私の暴走は止まらない。安藤さんが教科書を出そうとすれば私が先回りし、彼女がペンを落とせばルンが音速で拾いに行く。
「……和田さん。もう、本当にいいから」
安藤さんの声に、かつてないほどの困惑が混じる。
その時、数学の抜き打ち小テストが配られた。教室に緊張が走る。
「(……ここだ。安藤さんが集中しなきゃいけない時こそ、私が周りの雑音をシャットアウトしなきゃ!)」
私は自分のテストもそこそこに、安藤さんの背中を見守った。
ペンを走らせる彼女の頭上、ミニキャラもまた、完璧なフォームで数式を解いている。
その時だった。
窓の外から、野球部の特大ホームランの快音と、部員たちの雄叫びが響き渡った。
「うおぉぉぉ!」という地鳴りのような声に、クラスの何人かがビクッと肩を揺らす。
安藤さんは……動かない。
鉄壁だ。微塵も揺るがない。
――はずだった。
ガシャン! と、安藤さんの机の上で、立ててあった筆箱が倒れた。
あまりの音に、安藤さんは一瞬だけ、本当に一瞬だけ、目を見開いた。
「(……あ)」
私は見た。
安藤さん本人は、すぐに冷静さを取り戻し、無表情で筆箱を立て直した。
けれど、その頭上のミニキャラが。
本人と完全に「ズレて」、両手で自分の耳をぎゅっと塞ぎ、涙目で「びっくりしたぁ……っ!」と叫ぶような顔をして、ジタバタと足をバタつかせたのだ。
「(……動いた……っ!!)」
それは、完璧な彫刻に命が宿ったような、鮮烈な一瞬だった。
本人がどれだけ「完璧」を演じようとしても、あまりの衝撃に、隠しきれなかった本音が『しっぽ』を出したみたいに。

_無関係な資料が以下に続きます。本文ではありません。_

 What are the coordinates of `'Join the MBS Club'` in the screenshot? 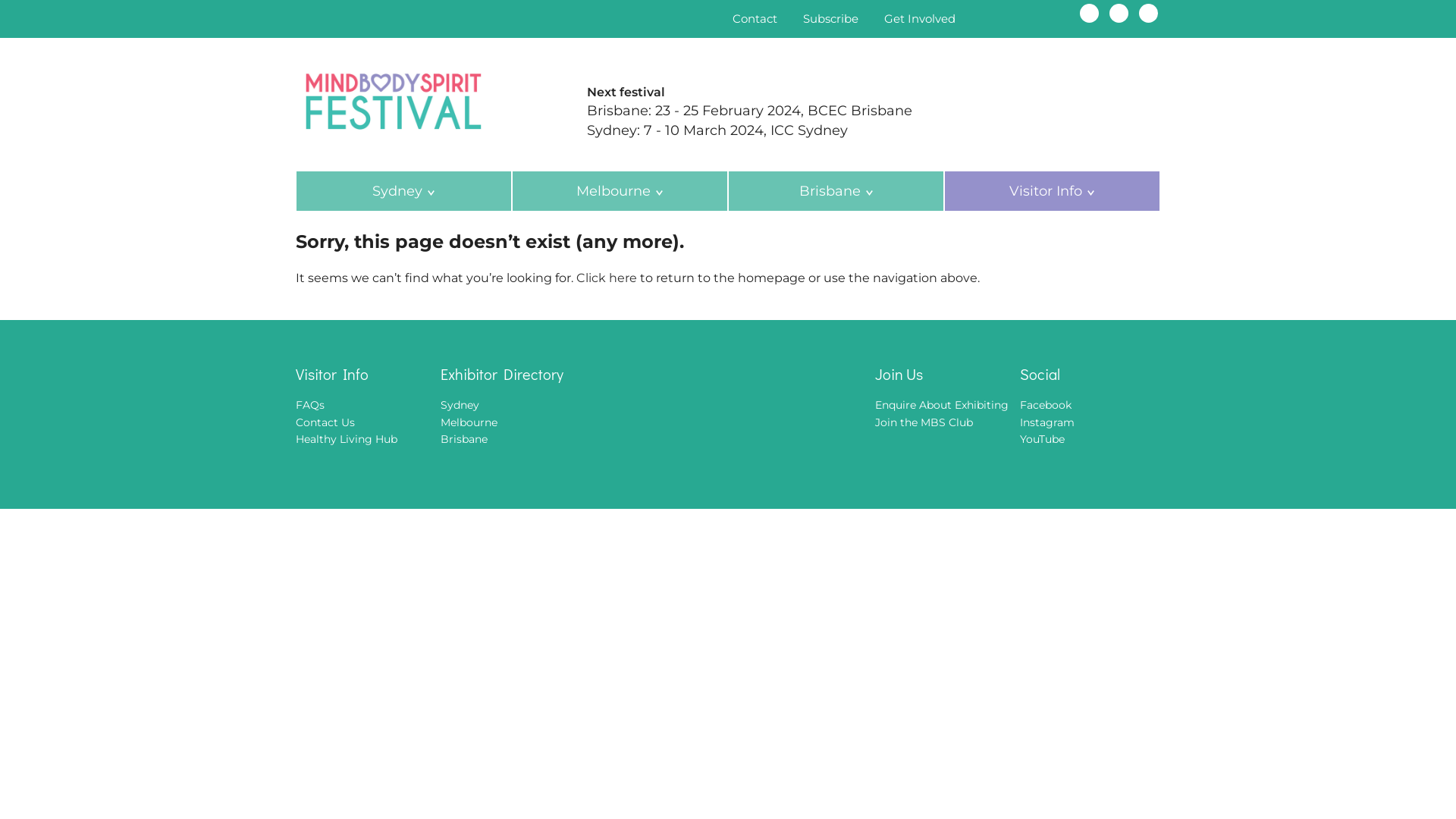 It's located at (923, 422).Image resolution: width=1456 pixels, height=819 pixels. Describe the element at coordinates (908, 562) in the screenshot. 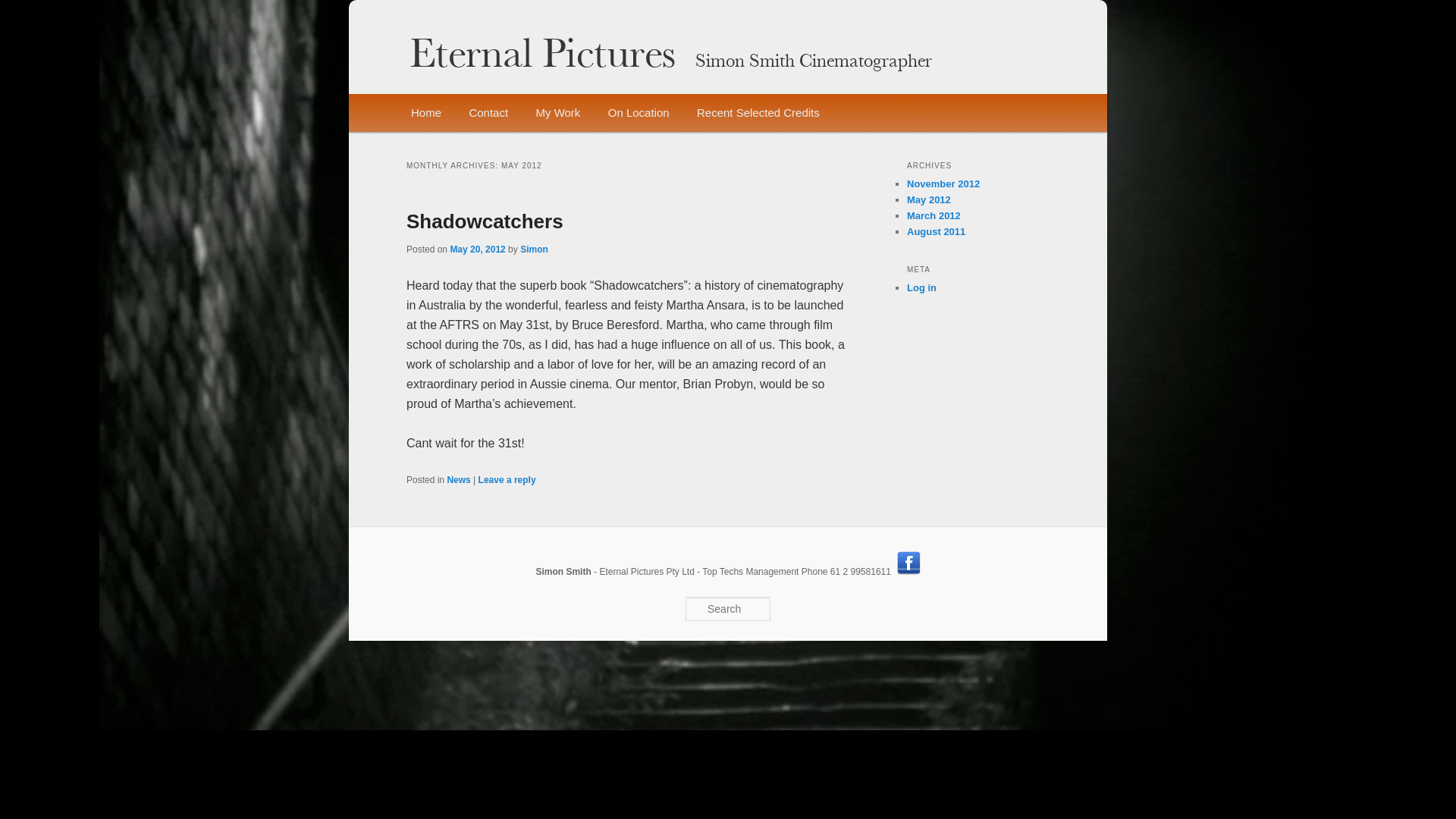

I see `'Visit me on Facebook'` at that location.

安藤さんのミニキャラは、数秒後にはまた本人と同じ無表情に戻り、必死に数式を解き始めた。
でも、その小さな背中は、今まで見たことがないくらい小刻みに震えているように見えた。
私は、自分の胸がバクバクと鳴るのを感じていた。
「…見つけた。」
完璧な鉄壁の奥に隠された、驚いたり、怖がったりする、当たり前の「女の子」の姿を。